Intrinsic Property, Quantum Vacuum and Sunyata
Publication Type:Book Chapters
Source:Quantum Reality and Theory of Sunya, Springer, p.173-184 (2019)
Keywords:General theory of relativity, Intrinsic property, Quantum vacuum, Special theory of relativity, Śūnayatā
In modern physics, the properties like charge, spin, etc. of elementary entities like electron, proton, photon, etc. are considered to be “intrinsic properties” of the entity. Intrinsic properties are those properties that a thing possesses, irrespective of whether or not there are other contingent things. In Buddhist philosophy especially in Mādhyamik philosophy, no such concept of “intrinsic property” or svabhāva exists. The problem of origin of the universe baffled the scientists and philosophers for many centuries. Within the framework of general theory of relativity as discovered by Einstein, the origin and structure of the universe were discussed in a comprehensive manner. According to the recent formulation of cosmology (i.e., the origin and structure of the universe), the universe originates from the fluctuations of the quantum vacuum. Vacuum in modern physics is not exactly nothing but rather a “something called nothing,” meaning that it is replete with activity governed by the principle of quantum theory.

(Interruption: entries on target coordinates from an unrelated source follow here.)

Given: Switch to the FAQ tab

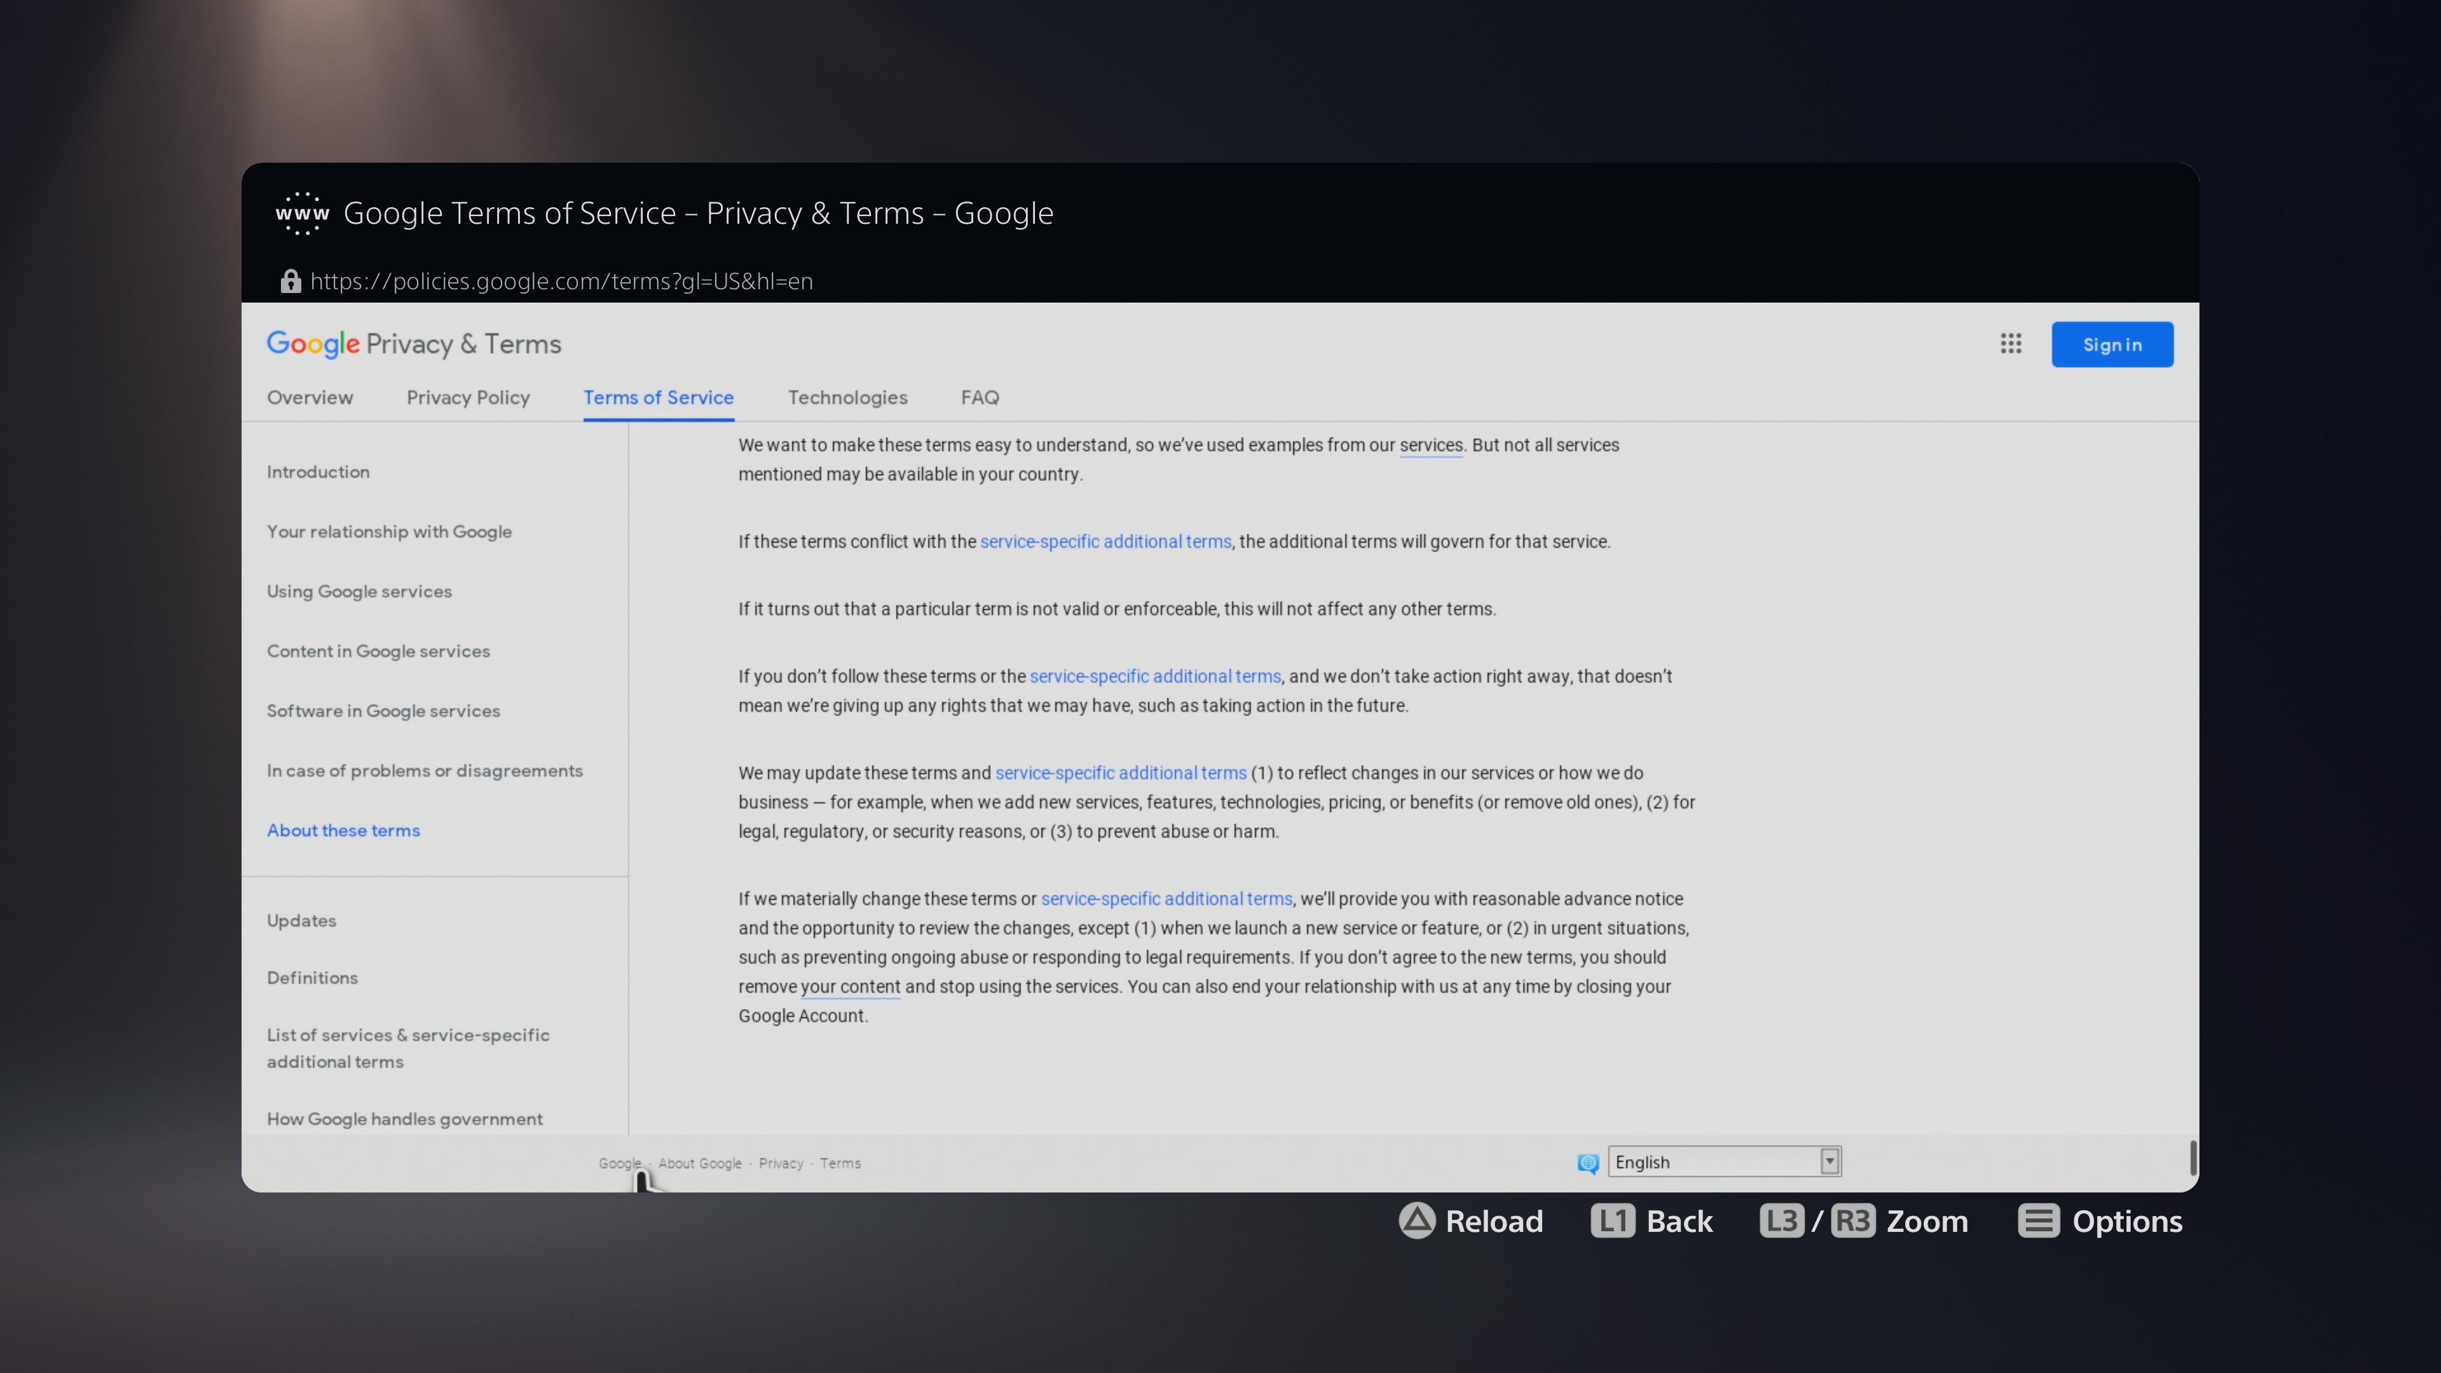Looking at the screenshot, I should [x=979, y=398].
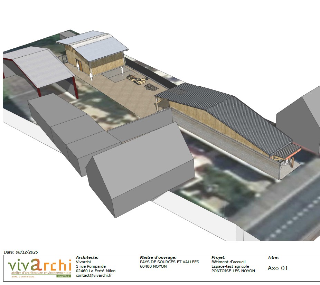
Task: Click the date 08/12/2025 text
Action: tap(21, 253)
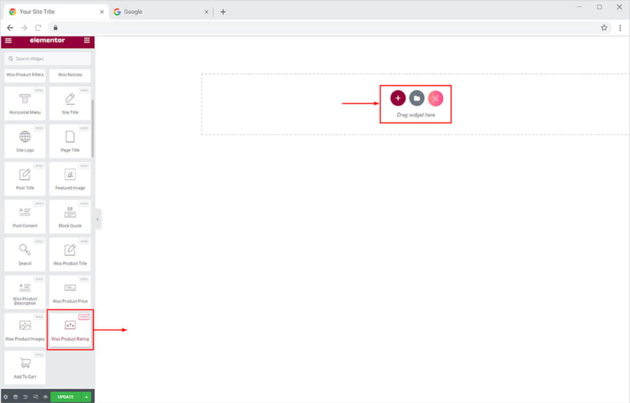The width and height of the screenshot is (630, 403).
Task: Click the green Update button
Action: [x=65, y=397]
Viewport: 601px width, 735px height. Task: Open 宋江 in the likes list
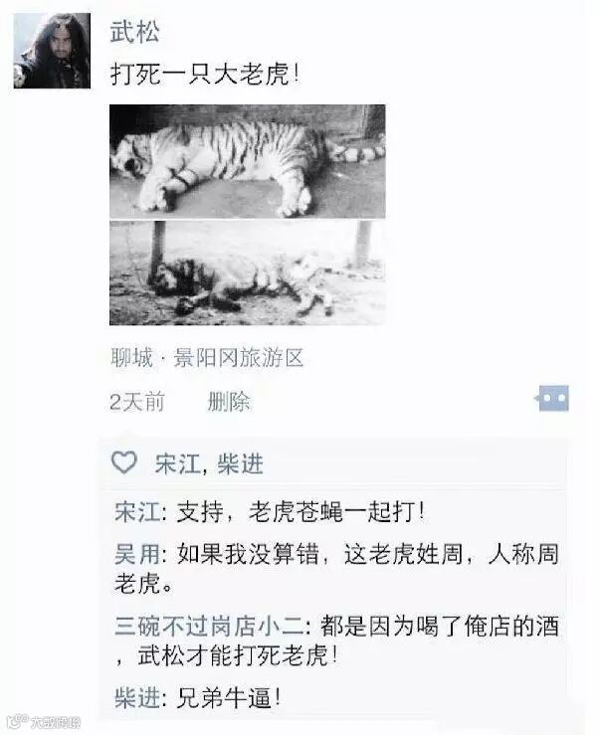point(177,464)
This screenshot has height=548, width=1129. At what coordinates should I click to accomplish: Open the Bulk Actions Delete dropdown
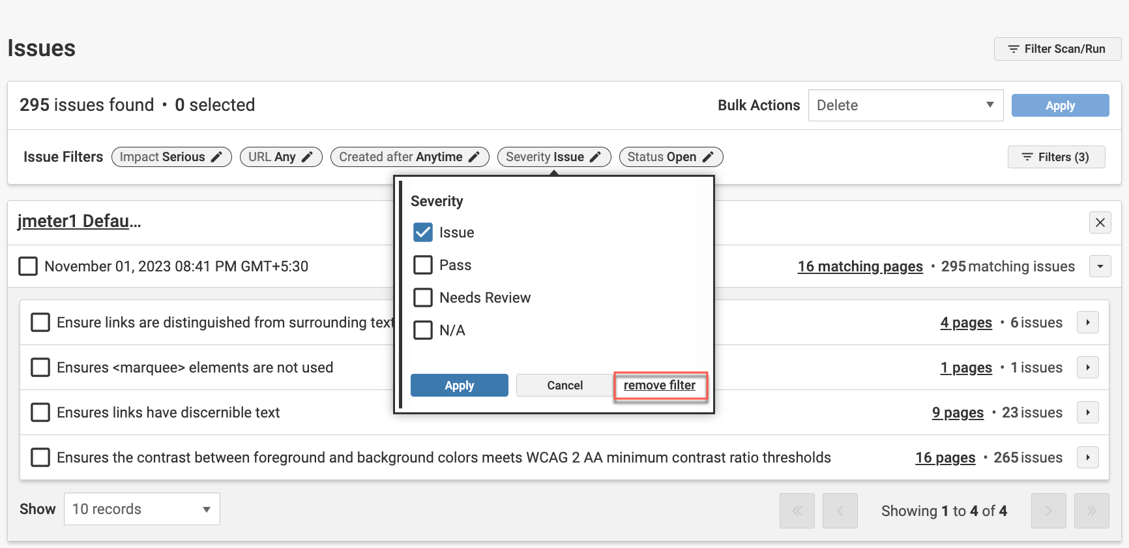coord(905,106)
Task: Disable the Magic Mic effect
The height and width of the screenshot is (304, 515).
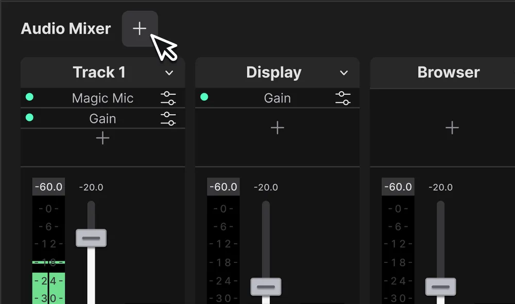Action: [x=29, y=97]
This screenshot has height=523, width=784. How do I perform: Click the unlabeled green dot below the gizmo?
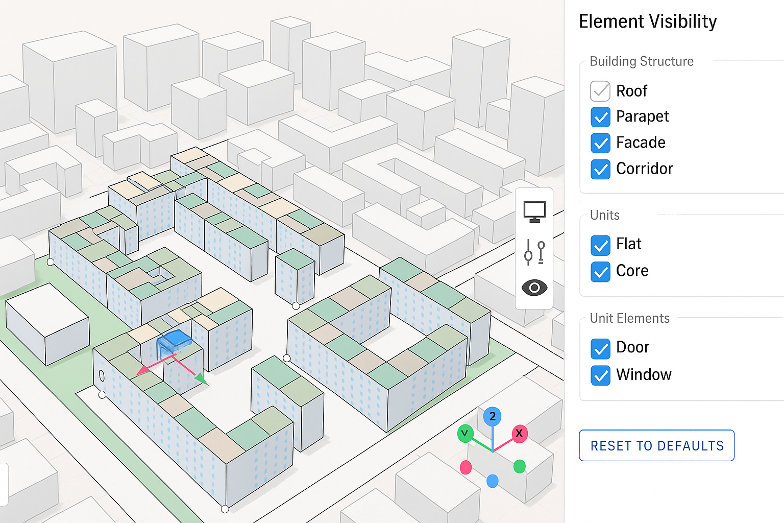pyautogui.click(x=520, y=466)
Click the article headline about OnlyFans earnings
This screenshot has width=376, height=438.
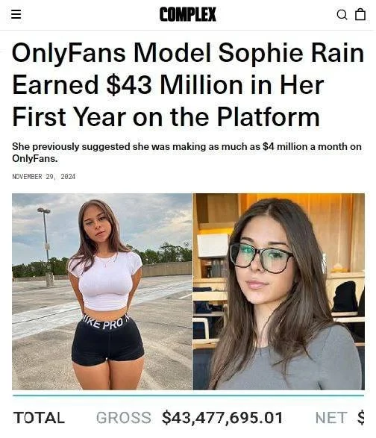(x=188, y=84)
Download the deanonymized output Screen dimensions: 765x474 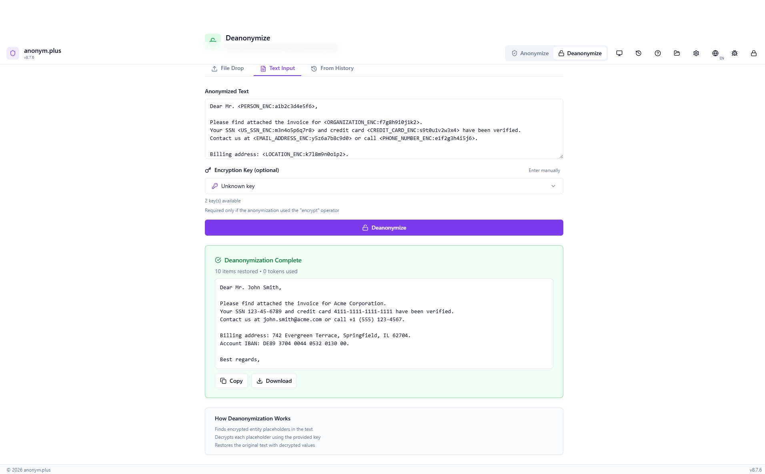274,381
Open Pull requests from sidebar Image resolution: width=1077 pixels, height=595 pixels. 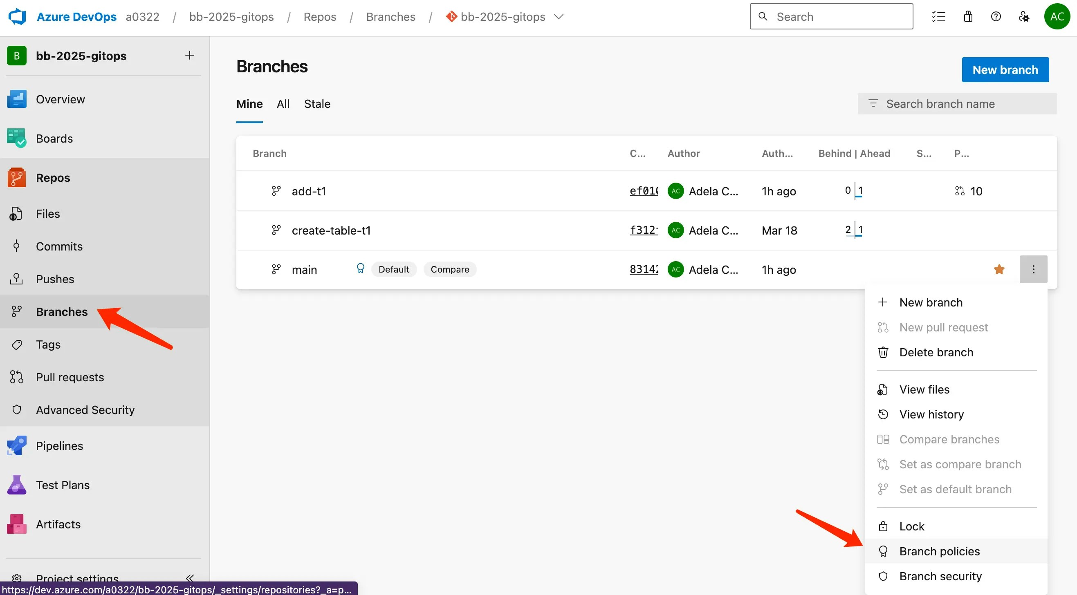(70, 376)
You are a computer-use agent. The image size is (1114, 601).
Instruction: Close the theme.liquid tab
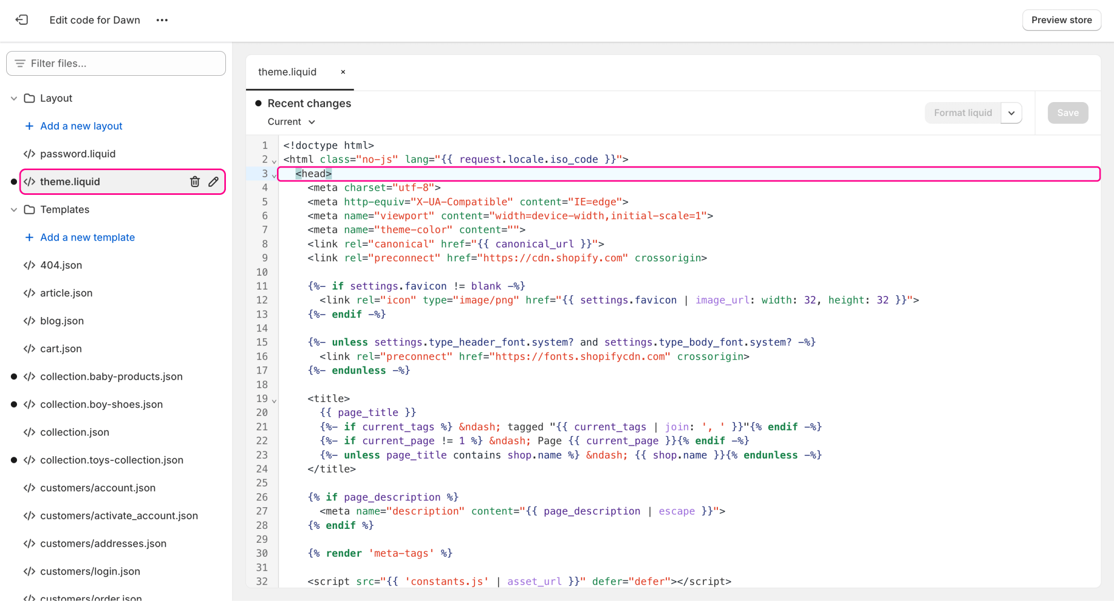343,72
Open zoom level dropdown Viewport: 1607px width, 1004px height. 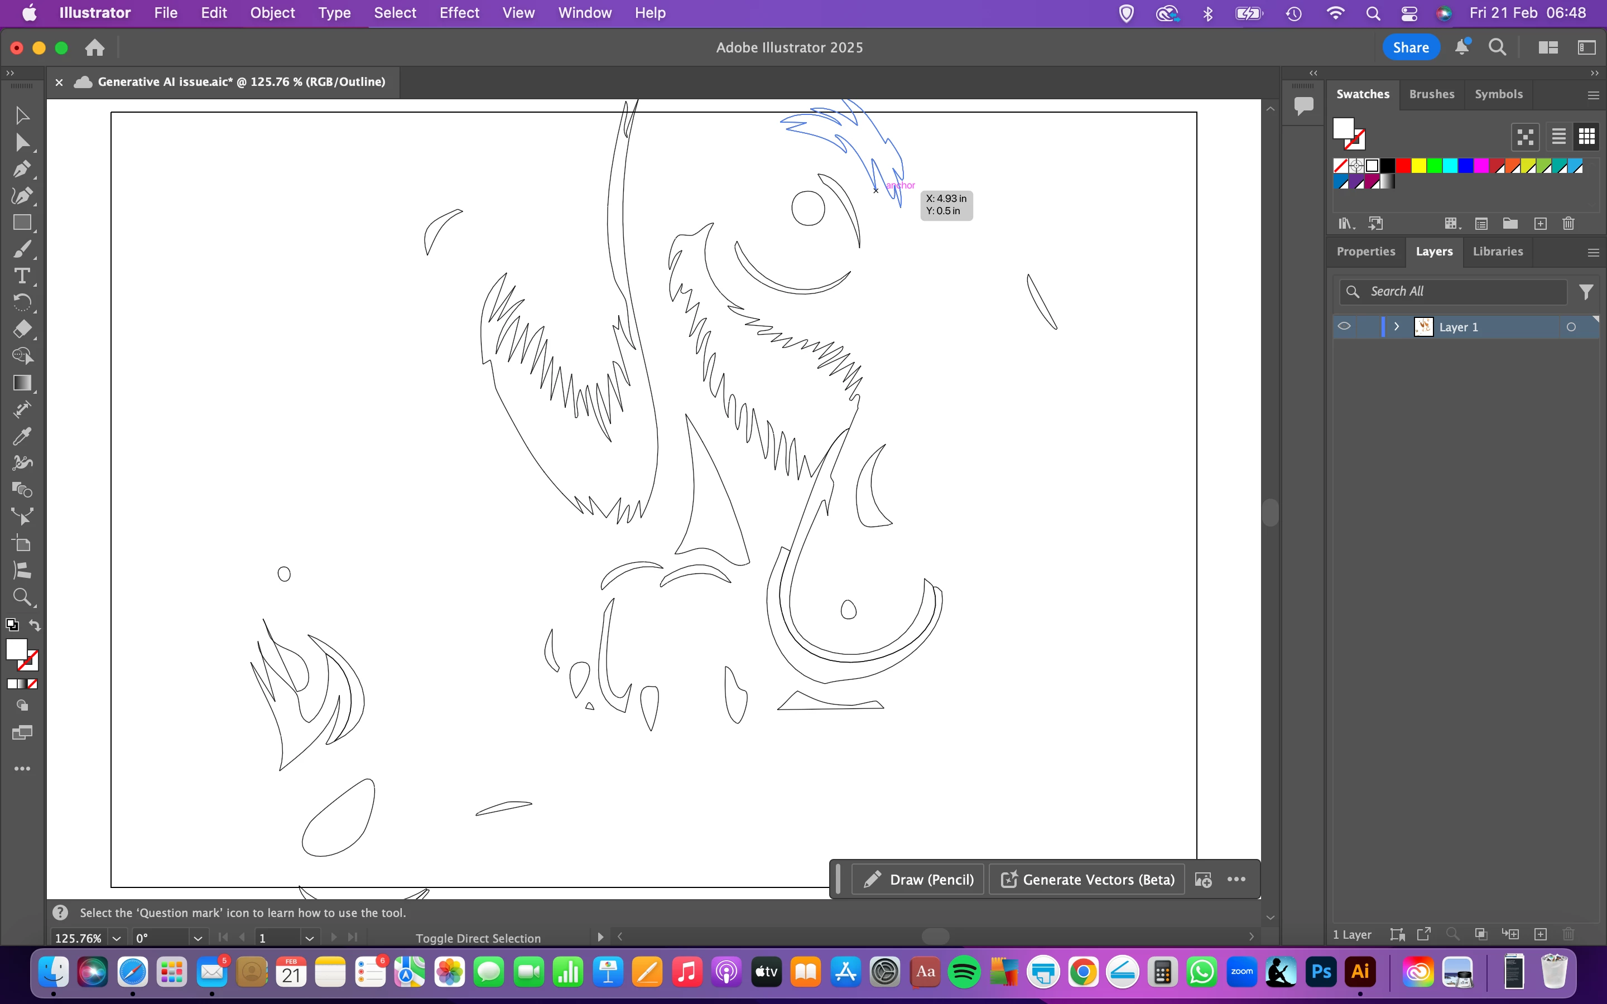click(117, 938)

From philosophical perspective, what is significant is the division of creative conceptions into those which assume that the universe arose from “nothingness” in the strong ontological meaning of the word vs. those which lead to the conclusion that it was originated from a certain “poorer” physical reality, usually called “quantum vacuum” or space-time endowed with fluctuation. This vacuum or ontologically speaking a substratum exists which is devoid of any matter but full of activities or full of potentialities. Special theory of relativity is based on two axioms, one of which is the speed of light taken as constant and maximum.